Matrices based on lineal and star fumarate-metha/acrylate copolymers for bone tissue engineering: Characterization and biocompatibility studies

Abstract

This article presents the preparation of matrices from two new families of fumaric copolymers and the effect of structural differences on their physicochemical and biological behavior. Diisopropyl fumarate (DIPF) and poly(ethylene glycol) methyl ether methacrylate (OEGMA) or N-isopropylacrylamide (NIPAM) were copolymerized by conventional radical and RAFT polymerization to obtain lineal or start architectures, respectively. These copolymers were characterized by spectroscopic (FTIR and ¹HNMR) and chromatographic methods.

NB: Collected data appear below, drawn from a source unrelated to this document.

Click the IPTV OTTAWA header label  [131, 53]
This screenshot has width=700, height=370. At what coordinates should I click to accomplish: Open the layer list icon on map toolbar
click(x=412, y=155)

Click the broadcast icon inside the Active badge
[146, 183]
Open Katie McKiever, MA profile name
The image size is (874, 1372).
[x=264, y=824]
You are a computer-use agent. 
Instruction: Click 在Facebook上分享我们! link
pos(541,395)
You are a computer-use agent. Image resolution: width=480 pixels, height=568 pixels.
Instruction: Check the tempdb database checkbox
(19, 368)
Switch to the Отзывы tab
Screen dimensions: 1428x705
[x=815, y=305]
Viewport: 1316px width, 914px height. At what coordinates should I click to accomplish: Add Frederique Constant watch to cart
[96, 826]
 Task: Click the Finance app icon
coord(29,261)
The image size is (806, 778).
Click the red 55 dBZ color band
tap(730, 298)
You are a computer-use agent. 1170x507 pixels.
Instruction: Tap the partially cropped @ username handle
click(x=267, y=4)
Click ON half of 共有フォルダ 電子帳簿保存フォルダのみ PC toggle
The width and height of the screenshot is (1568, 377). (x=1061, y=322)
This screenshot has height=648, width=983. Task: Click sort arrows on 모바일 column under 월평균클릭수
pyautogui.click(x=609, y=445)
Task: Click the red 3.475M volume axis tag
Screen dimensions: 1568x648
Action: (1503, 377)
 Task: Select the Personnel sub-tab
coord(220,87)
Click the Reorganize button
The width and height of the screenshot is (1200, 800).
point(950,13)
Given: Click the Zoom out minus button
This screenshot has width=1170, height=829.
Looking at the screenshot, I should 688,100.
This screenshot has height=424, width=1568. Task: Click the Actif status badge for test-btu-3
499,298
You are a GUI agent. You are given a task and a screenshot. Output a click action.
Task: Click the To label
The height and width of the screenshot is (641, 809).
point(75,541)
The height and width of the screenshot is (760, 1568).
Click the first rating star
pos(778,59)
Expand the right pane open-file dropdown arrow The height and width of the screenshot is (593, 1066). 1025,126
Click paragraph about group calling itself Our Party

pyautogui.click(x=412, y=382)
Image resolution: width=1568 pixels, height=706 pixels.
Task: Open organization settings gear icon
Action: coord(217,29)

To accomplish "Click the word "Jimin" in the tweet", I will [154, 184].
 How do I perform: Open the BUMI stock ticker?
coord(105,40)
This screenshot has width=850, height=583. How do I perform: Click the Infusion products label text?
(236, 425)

The thermal stability was studied by thermal gravimetric analysis, showing some differences in relation to the architecture and chemical nature of copolymers. SEM morphological analysis demonstrated that the surface of the matrices derived from OEGMA exhibited an irregular and rough surface, while DIPF–NIPAM copolymers presented smooth surface with nearly no significant porosity. The matrix obtained of both kinds of copolymers presented no cytotoxicity as it was evaluated using a model of macrophages on culture. Moreover, cell growth was better on the surfaces of the DIPF–NIPAM matrices, suggesting a good interaction with this matrix and its potential application as matrices for tissue engineering.